§ **RECORD SET**
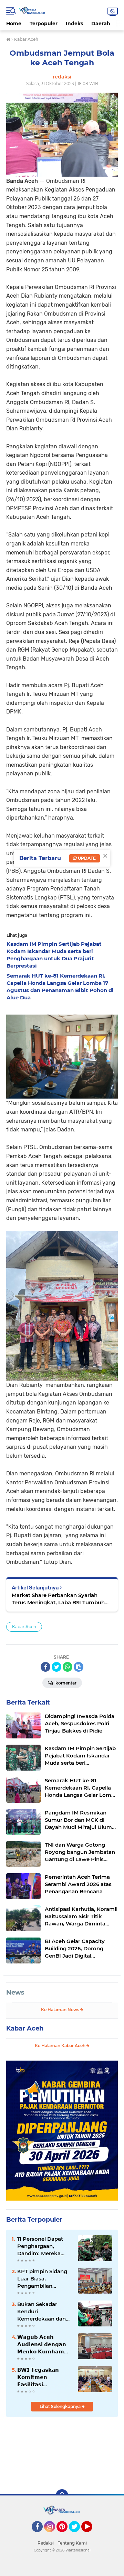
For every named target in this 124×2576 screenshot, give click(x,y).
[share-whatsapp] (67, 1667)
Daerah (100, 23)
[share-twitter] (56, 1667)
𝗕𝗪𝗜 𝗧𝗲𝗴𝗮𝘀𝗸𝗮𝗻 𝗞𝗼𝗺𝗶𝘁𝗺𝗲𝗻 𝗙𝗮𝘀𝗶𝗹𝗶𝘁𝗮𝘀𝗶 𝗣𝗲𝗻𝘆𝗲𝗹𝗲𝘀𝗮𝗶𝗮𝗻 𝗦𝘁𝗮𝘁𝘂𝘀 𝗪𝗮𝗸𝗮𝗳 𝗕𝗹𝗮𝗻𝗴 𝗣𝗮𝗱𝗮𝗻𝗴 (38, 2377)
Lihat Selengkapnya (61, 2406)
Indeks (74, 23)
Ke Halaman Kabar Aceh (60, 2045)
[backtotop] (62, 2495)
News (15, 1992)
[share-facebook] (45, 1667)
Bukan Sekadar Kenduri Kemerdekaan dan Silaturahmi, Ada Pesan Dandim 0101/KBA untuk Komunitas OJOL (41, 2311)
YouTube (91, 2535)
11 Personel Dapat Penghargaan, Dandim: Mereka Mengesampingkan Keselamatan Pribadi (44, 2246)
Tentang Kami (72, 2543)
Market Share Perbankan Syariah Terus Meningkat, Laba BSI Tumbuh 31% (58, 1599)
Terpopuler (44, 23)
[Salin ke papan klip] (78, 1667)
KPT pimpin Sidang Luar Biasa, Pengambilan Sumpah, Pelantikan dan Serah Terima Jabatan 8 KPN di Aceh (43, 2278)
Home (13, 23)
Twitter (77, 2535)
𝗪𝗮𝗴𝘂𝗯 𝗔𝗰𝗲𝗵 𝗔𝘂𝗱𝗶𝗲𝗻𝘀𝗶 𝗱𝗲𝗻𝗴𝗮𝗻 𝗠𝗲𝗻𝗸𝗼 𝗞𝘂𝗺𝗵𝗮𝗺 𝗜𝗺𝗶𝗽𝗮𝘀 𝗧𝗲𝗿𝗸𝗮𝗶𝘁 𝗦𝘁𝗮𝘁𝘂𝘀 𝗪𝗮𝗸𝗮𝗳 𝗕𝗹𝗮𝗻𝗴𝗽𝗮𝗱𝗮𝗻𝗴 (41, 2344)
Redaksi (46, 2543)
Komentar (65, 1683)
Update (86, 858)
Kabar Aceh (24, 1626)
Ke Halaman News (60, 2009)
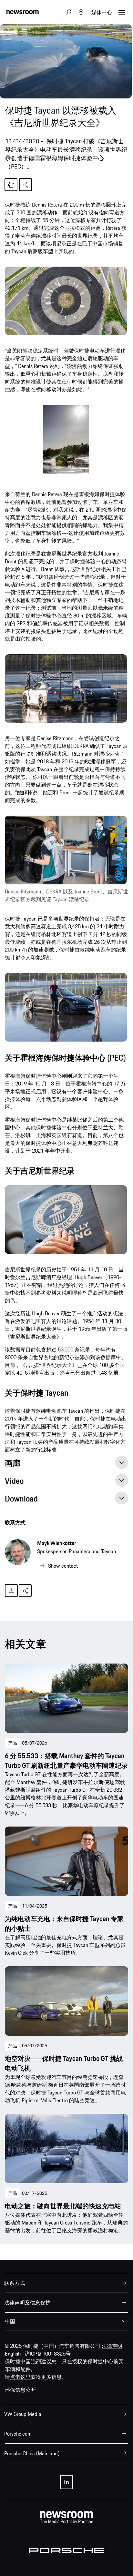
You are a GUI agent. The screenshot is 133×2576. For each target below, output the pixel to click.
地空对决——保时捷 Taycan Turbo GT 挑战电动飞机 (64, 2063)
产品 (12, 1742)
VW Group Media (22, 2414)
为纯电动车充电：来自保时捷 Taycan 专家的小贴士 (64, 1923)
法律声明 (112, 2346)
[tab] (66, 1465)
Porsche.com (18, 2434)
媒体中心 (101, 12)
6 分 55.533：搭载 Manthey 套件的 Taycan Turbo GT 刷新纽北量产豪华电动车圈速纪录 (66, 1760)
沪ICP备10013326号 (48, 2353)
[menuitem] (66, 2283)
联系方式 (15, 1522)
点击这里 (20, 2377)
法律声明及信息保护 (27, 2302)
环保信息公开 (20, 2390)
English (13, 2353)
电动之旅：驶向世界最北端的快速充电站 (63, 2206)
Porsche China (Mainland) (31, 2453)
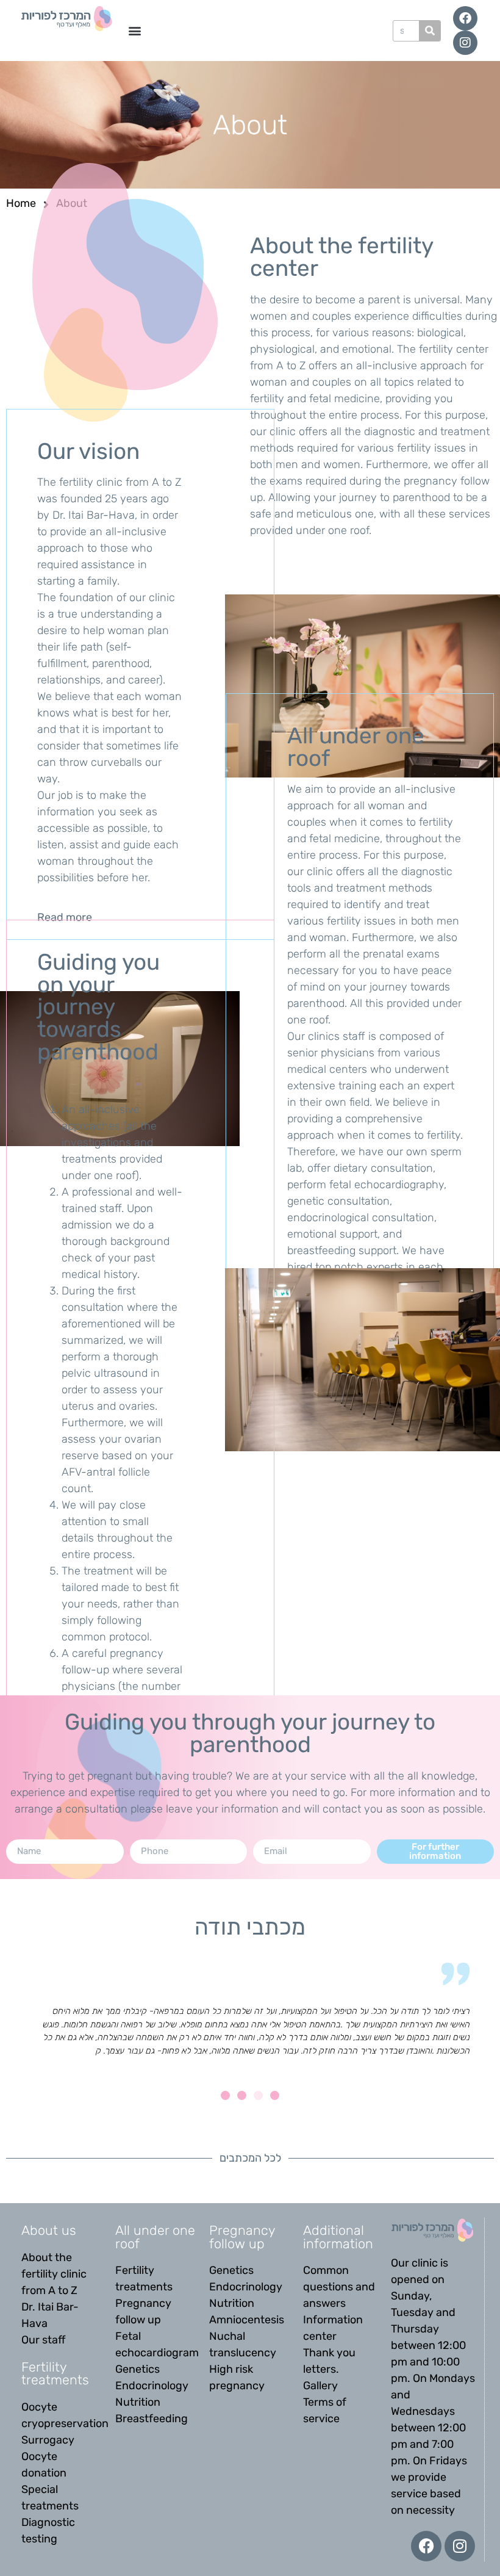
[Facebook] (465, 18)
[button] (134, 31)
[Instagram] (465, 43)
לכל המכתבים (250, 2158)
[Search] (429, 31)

§ **WORK INSTRUCTIONS**
A verbatim transcript of the entries above is required, with the pictures left out.

§ **RESULT FOR THIS EXERCISE**
For every named target in this 124×2576 screenshot, give click(x,y).
[share-whatsapp] (67, 1667)
Daerah (100, 23)
[share-twitter] (56, 1667)
𝗕𝗪𝗜 𝗧𝗲𝗴𝗮𝘀𝗸𝗮𝗻 𝗞𝗼𝗺𝗶𝘁𝗺𝗲𝗻 𝗙𝗮𝘀𝗶𝗹𝗶𝘁𝗮𝘀𝗶 𝗣𝗲𝗻𝘆𝗲𝗹𝗲𝘀𝗮𝗶𝗮𝗻 𝗦𝘁𝗮𝘁𝘂𝘀 𝗪𝗮𝗸𝗮𝗳 𝗕𝗹𝗮𝗻𝗴 𝗣𝗮𝗱𝗮𝗻𝗴 (38, 2377)
Lihat Selengkapnya (61, 2406)
Indeks (74, 23)
Ke Halaman Kabar Aceh (60, 2045)
[backtotop] (62, 2495)
News (15, 1992)
[share-facebook] (45, 1667)
Bukan Sekadar Kenduri Kemerdekaan dan Silaturahmi, Ada Pesan Dandim 0101/KBA untuk Komunitas OJOL (41, 2311)
YouTube (91, 2535)
11 Personel Dapat Penghargaan, Dandim: Mereka Mengesampingkan Keselamatan Pribadi (44, 2246)
Tentang Kami (72, 2543)
Market Share Perbankan Syariah Terus Meningkat, Laba BSI Tumbuh 31% (58, 1599)
Terpopuler (44, 23)
[Salin ke papan klip] (78, 1667)
KPT pimpin Sidang Luar Biasa, Pengambilan Sumpah, Pelantikan dan Serah Terima Jabatan 8 KPN di Aceh (43, 2278)
Home (13, 23)
Twitter (77, 2535)
𝗪𝗮𝗴𝘂𝗯 𝗔𝗰𝗲𝗵 𝗔𝘂𝗱𝗶𝗲𝗻𝘀𝗶 𝗱𝗲𝗻𝗴𝗮𝗻 𝗠𝗲𝗻𝗸𝗼 𝗞𝘂𝗺𝗵𝗮𝗺 𝗜𝗺𝗶𝗽𝗮𝘀 𝗧𝗲𝗿𝗸𝗮𝗶𝘁 𝗦𝘁𝗮𝘁𝘂𝘀 𝗪𝗮𝗸𝗮𝗳 𝗕𝗹𝗮𝗻𝗴𝗽𝗮𝗱𝗮𝗻𝗴 (41, 2344)
Redaksi (46, 2543)
Komentar (65, 1683)
Update (86, 858)
Kabar Aceh (24, 1626)
Ke Halaman News (60, 2009)
You are a GUI agent. The screenshot is 133×2576. For each target below, output the pixel to click.
地空对决——保时捷 Taycan Turbo GT 挑战电动飞机 (64, 2063)
产品 (12, 1742)
VW Group Media (22, 2414)
为纯电动车充电：来自保时捷 Taycan 专家的小贴士 (64, 1923)
法律声明 (112, 2346)
[tab] (66, 1465)
Porsche.com (18, 2434)
媒体中心 (101, 12)
6 分 55.533：搭载 Manthey 套件的 Taycan Turbo GT 刷新纽北量产豪华电动车圈速纪录 (66, 1760)
沪ICP备10013326号 (48, 2353)
[menuitem] (66, 2283)
联系方式 (15, 1522)
点击这里 (20, 2377)
法律声明及信息保护 (27, 2302)
环保信息公开 (20, 2390)
English (13, 2353)
电动之旅：驶向世界最北端的快速充电站 (63, 2206)
Porsche China (Mainland) (31, 2453)
[Facebook] (465, 18)
[button] (134, 31)
[Instagram] (465, 43)
לכל המכתבים (250, 2158)
[Search] (429, 31)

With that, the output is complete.